>> Begin Document excerpt

8  Sprout data exploration

First, we’ll load some libraries and our data.

library(ggdist)
library(ggridges)
library(patchwork)
library(ggplot2)
library(dplyr)
library(tidyr)
library(forcats)

load("wrangled_sprouts.rda")
source("./scripts/rnd_color_brewer.r")

8.1 Objectives

1. For each species/treatment combination, is there a difference in height increment between the first and second periods?
2. Is there a treatment difference in redwood or tanoak sprout heights at year 10, if so, what is the magnitude of the difference?

8.2 Visualize data

8.2.1 Tree heights

The following figures reveal possible trends in the raw data.

8.2.1.1 Species/treatment/year

Redwood is consistently taller than tanoak, and the GS treatment confers the greatest advantage to redwood.

>> End Document excerpt
>> Begin Dataset content

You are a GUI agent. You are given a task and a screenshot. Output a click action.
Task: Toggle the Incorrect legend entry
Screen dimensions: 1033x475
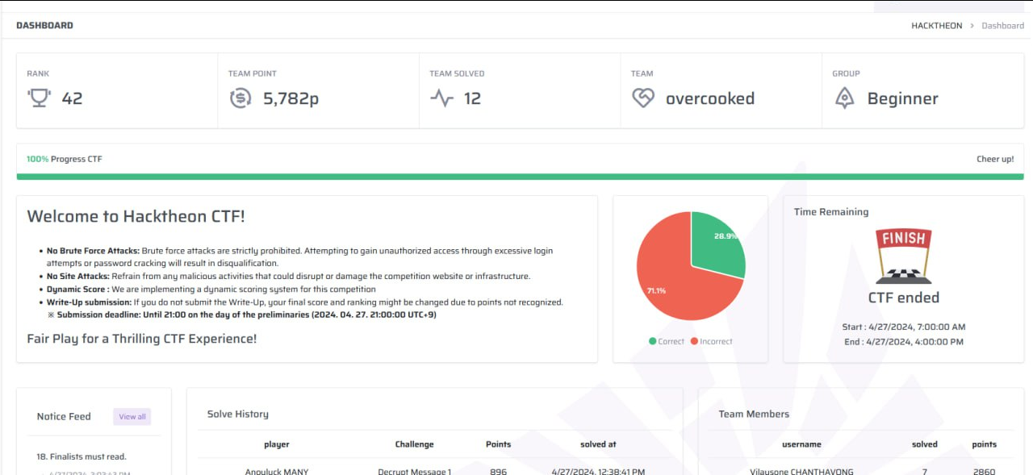click(710, 341)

>> End Dataset content

Challenge A:
Name every R package that the sprout data exploration page loads with the library() function.
Challenge B:
For each statement, say whether it agrees with the sprout data exploration page, and quote the words that decide it. (i) Redwood is described as consistently taller than tanoak. (ii) The data are loaded from a file named wrangled_sprouts.rda. (iii) The second objective concerns treatment differences in sprout heights at year 5.
Challenge C:
Repeat the sprout data exploration page from "8  Sprout data" up to and including "library(dplyr)".
Work only from the sprout data exploration page.

Reply A:
ggdist, ggridges, patchwork, ggplot2, dplyr, tidyr, forcats

Reply B:
(i) Yes: "Redwood is consistently taller than tanoak"
(ii) Yes: "load("wrangled_sprouts.rda")"
(iii) No: "redwood or tanoak sprout heights at year 10"

Reply C:
8  Sprout data exploration

First, we’ll load some libraries and our data.

library(ggdist)
library(ggridges)
library(patchwork)
library(ggplot2)
library(dplyr)